[Margaret Ogilvy by J. M. Barrie]@TWC D-Link bookMargaret Ogilvy CHAPTER III--WHAT I SHOULD BE 8/10
But ere the laugh was done the park would come through the map like a blot. 'If you could only be sure of as much as would keep body and soul together,' my mother would say with a sigh. 'With something over, mother, to send to you.' 'You couldna expect that at the start.' The wench I should have been courting now was journalism, that grisette of literature who has a smile and a hand for all beginners, welcoming them at the threshold, teaching them so much that is worth knowing, introducing them to the other lady whom they have worshipped from afar, showing them even how to woo her, and then bidding them a bright God-speed--he were an ingrate who, having had her joyous companionship, no longer flings her a kiss as they pass.

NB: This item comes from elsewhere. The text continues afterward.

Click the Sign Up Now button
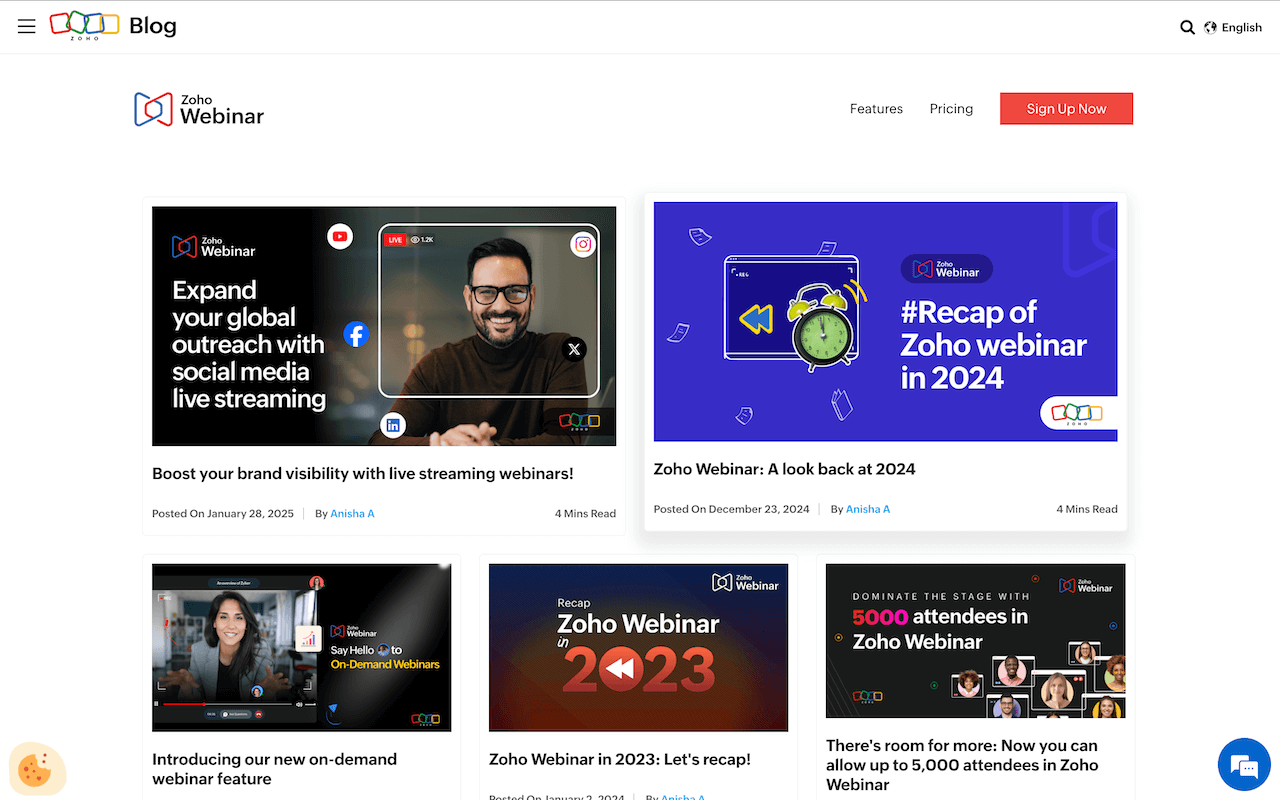Image resolution: width=1280 pixels, height=800 pixels. pos(1066,108)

But though she bears no ill-will when she is jilted, you must serve faithfully while you are hers, and you must seek her out and make much of her, and, until you can rely on her good-nature (note this), not a word about the other lady. When at last she took me in I grew so fond of her that I called her by the other's name, and even now I think at times that there was more fun in the little sister, but I began by wooing her with contributions that were all misfits.
In an old book I find columns of notes about works projected at this time, nearly all to consist of essays on deeply uninteresting subjects; the lightest was to be a volume on the older satirists, beginning with Skelton and Tom Nash--the half of that manuscript still lies in a dusty chest--the only story was about Mary Queen of Scots, who was also the subject of many unwritten papers.
Queen Mary seems to have been luring me to my undoing ever since I saw Holyrood, and I have a horrid fear that I may write that novel yet.
That anything could be written about my native place never struck me.